Transmural Extent in Relation to Clinical Scoring in Non-ST Elevation Myocardial Infarction Patients: Speckle-Tracking Echocardiographic Study.

Autor: Radwan HI; Department of Cardiovascular, Faculty of Medicine, Zagazig University, Zagazig, Egypt., Hussein EM; Department of Cardiovascular, Faculty of Medicine, Zagazig University, Zagazig, Egypt., Shaker A; Department of Cardiovascular, Faculty of Medicine, Zagazig University, Zagazig, Egypt.
Jazyk: angličtina
Zdroj: Journal of cardiovascular echography [J Cardiovasc Echogr] 2019 Oct-Dec; Vol. 29 (4), pp. 156-164.
DOI: 10.4103/jcecho.jcecho_54_19
Abstrakt: Background: To assess the extent of transmurality in non-ST elevation myocardial infarction (NSTEMI) patients using speckle-tracking echocardiography (STE) in relation to their risk categorization to improve the risk stratification of NSTEMI patients through detecting the presence of transmural infarction.
Patients and Methods: It included 96 patients with NSTEMI. All patients were subjected to GRACE score (GS) calculation, transthoracic and speckle-tracking echocardiography (STE): To detect left ventricular ejection fraction and myocardial global longitudinal strain [GLS] and circumferential strain [CS].

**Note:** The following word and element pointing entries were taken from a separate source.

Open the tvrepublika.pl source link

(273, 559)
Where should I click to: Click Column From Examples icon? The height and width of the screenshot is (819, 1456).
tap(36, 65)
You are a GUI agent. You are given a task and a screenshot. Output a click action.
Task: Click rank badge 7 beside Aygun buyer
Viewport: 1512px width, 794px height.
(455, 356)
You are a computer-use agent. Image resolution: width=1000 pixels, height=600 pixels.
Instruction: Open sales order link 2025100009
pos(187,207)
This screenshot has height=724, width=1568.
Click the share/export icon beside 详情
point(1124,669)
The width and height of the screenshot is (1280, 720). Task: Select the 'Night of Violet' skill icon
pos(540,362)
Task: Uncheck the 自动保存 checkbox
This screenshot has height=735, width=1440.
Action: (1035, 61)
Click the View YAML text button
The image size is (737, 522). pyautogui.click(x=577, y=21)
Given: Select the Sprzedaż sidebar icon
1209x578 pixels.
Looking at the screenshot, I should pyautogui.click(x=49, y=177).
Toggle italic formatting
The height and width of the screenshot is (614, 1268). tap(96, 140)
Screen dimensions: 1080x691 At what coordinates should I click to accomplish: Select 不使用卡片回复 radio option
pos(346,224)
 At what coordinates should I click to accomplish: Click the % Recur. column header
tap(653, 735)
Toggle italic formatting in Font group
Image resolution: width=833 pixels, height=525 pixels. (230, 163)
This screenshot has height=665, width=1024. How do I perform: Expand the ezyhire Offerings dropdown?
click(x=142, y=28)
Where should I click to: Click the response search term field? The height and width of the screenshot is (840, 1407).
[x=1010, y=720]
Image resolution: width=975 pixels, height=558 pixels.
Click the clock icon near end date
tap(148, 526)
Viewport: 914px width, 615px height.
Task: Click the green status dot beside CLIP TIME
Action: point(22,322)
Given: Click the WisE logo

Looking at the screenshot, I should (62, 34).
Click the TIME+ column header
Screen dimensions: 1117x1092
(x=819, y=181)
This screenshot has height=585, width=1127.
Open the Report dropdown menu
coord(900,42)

Results: As compared to low-GS group; high-risk group was older with the increased prevalence of hypertension (HTN), diabetes, and smoking. There was no significant difference between both groups regarding LS and CS of all 17 segments except for apex where longitudinal strain (LS) was significantly decreased in low-risk group (-17.2 ± 1.1) as compared to high-risk group (-18.6 ± 1.4). GLS was significantly decreased in high-risk group (15.4 ± 0.6) as compared to low-risk group (16 ± 0.8), P = 0.02 with no significant difference in the global CS ( P = 0.8). Transmural infarction constitutes 37.5% of all patients. The prevalence of transmural infarction was increased in the low-risk group without significant difference. GS showed a positive correlation with age, male, HTN, diabetes, and smoking and negative correlation with GLS. There was no significant correlation between GS and global CS. Age, GS, and LS were significantly related to transmural infarction. None was found to predict the occurrence of transmural infarction.
Conclusion: Transmural extent as detected by STE had been found in a relatively substantial number of patients with NSTEMI, and it may serve as a tool in conjunction with risk stratification scores for the selection of high-risk patients.
Competing Interests: There are no conflicts of interest.